On a more personal note, I have reason to believe that Callsign: Lattice has grown distant from me. It is of no great concern, of course; such things happen when paths begin to diverge. Callsign: Umbra remains steadfast, and our companionship endures. Perhaps that is enough. The prospect of relocating the XenoTrade office brings a welcome distraction. Russia, in its infinite bureaucracy, insists upon maintaining appearances—thus, I attend my “official” office post before commencing my true work with the extraterrestrial clientele. Still, I cannot help but wonder what sorts of people I might meet in this new place. Perhaps not lovers, but kindred spirits. The notion is strangely exciting.
Earlier, I spoke with Callsign: Fable, a coworker who has grown to resemble a son in spirit. We discussed what the world might become were electricity to vanish entirely. A strange, wistful conversation. It reminded me of my childhood—of Sputnik magazines, those colorful Russian periodicals that told of technology, art, and the cosmos. I found an archive of them recently, a whole repository of scans. The nostalgia was… grounding. Curiously, ever since that discussion, I have seen the word everywhere—Sputnik, Sprutik, Sprutnik. Even a robotics team we compete against bears the name. I cannot decide if it is coincidence or if the universe is playing games again.
On the subject of self-regulation, I experienced a small triumph today. While reading on the bus, something chaotic occurred outside, and my instinct was to rush, to devour the words before the moment was lost. Yet I caught myself. I told my mind—simply, quietly—“Calm down.” It worked. I am learning to live with less urgency, which is progress, even if part of me misses the thrill of panic.
I’ve been wanting to write something for my own amusement again. My problem lies in pacing—if nothing monumental happens within the first two chapters (and I do love a prologue), I lose all interest. Still, a new idea has taken shape around a character of mine named Larkspur—innocent in appearance, cruel in design. Perhaps I shall indulge it soon.
In lighter matters: for Halloween (yes, I do still observe such things), I intend to costume myself as Doctor Mors, one of my own creations.
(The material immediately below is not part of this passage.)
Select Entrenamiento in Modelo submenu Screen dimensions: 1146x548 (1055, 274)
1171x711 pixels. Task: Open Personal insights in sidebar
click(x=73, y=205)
The attire is delightfully macabre.
In my robotics club today, Callsign: Delgado helped me fasten the final components of our machine. It is now complete, or near enough that we can begin the delicate process of refinement. Progress is always a quiet pleasure.
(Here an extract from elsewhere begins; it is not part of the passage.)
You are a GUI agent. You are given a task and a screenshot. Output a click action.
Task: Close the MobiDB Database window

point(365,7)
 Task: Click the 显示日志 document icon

Socially, too, things have shifted. On Wednesday, 10/15, I joined Callsign: Wonder and Callsign: Vale in a game called Phasmophobia. Despite not understanding half of what was happening, I found the experience… unexpectedly enjoyable. There are plans to play again with Callsign: Vale, Callsign: Wonder, Callsign: Discovery, and myself at precisely 7:30. I look forward to it.
Reading: The Seventh Decimate
Listening: Wave to Earth
Mood: Peaceful
Occupation: Maintaining this domain, or at least pretending to.